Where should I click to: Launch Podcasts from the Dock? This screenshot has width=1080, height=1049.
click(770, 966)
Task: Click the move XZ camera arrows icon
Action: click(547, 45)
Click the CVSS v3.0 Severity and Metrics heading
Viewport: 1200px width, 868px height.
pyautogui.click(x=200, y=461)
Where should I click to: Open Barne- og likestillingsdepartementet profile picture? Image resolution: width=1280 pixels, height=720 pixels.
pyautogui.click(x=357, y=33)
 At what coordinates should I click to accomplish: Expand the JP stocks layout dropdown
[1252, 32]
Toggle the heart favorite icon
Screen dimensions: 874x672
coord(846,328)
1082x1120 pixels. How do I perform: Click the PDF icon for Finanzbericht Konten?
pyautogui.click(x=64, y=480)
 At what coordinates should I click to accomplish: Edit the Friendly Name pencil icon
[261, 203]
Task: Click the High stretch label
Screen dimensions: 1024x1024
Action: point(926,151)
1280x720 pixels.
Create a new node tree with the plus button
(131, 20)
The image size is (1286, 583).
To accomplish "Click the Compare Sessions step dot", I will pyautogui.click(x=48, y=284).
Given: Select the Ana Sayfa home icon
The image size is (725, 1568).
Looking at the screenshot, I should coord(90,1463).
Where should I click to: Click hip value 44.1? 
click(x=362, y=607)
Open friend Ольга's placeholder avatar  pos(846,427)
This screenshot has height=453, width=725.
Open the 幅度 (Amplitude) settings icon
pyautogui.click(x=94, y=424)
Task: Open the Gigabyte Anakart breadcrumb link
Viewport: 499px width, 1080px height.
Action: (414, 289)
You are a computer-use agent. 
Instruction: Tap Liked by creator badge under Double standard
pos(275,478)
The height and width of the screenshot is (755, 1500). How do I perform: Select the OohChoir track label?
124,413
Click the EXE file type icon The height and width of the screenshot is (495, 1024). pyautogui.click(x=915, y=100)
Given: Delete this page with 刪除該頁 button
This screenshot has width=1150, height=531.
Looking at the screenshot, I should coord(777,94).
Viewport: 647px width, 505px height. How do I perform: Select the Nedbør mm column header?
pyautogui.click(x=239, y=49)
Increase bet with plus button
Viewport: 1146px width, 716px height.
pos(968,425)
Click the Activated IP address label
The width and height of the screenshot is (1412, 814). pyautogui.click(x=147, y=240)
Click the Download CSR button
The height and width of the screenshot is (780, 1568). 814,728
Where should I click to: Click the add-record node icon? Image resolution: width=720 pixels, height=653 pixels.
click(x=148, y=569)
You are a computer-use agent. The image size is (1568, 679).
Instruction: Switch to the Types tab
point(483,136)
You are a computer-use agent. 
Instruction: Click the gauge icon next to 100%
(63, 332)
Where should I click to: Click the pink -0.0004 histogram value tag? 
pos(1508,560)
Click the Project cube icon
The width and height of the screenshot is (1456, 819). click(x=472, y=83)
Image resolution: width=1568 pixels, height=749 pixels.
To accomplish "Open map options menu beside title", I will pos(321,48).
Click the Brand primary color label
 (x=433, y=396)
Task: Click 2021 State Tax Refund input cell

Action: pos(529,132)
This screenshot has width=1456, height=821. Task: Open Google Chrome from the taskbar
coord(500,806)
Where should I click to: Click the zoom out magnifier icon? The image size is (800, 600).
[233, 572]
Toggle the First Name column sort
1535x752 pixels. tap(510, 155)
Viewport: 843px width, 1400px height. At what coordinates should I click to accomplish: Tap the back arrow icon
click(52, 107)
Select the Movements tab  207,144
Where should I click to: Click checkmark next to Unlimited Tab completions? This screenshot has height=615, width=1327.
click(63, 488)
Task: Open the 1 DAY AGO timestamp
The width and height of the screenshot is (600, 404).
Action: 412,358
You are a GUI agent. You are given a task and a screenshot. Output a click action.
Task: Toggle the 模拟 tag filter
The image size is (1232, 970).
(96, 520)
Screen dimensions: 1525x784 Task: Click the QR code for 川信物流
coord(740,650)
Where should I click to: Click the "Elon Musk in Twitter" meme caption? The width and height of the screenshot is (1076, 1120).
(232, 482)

○ ○ ○ ○ ○

Task objective
Copy back the listing above exactly, but only from the line with "Increase bet with plus button" through the line with "Select the Movements", both ends included.

Task answer
Increase bet with plus button
Viewport: 1146px width, 716px height.
pos(968,425)
Click the Activated IP address label
The width and height of the screenshot is (1412, 814). pyautogui.click(x=147, y=240)
Click the Download CSR button
The height and width of the screenshot is (780, 1568). 814,728
Where should I click to: Click the add-record node icon? Image resolution: width=720 pixels, height=653 pixels.
click(x=148, y=569)
You are a computer-use agent. The image size is (1568, 679).
Instruction: Switch to the Types tab
point(483,136)
You are a computer-use agent. 
Instruction: Click the gauge icon next to 100%
(63, 332)
Where should I click to: Click the pink -0.0004 histogram value tag? 
pos(1508,560)
Click the Project cube icon
The width and height of the screenshot is (1456, 819). click(x=472, y=83)
Image resolution: width=1568 pixels, height=749 pixels.
To accomplish "Open map options menu beside title", I will pos(321,48).
Click the Brand primary color label
 (x=433, y=396)
Task: Click 2021 State Tax Refund input cell

Action: pos(529,132)
This screenshot has width=1456, height=821. Task: Open Google Chrome from the taskbar
coord(500,806)
Where should I click to: Click the zoom out magnifier icon? The image size is (800, 600).
[233, 572]
Toggle the First Name column sort
1535x752 pixels. tap(510, 155)
Viewport: 843px width, 1400px height. At what coordinates should I click to accomplish: Tap the back arrow icon
click(52, 107)
Select the Movements tab  207,144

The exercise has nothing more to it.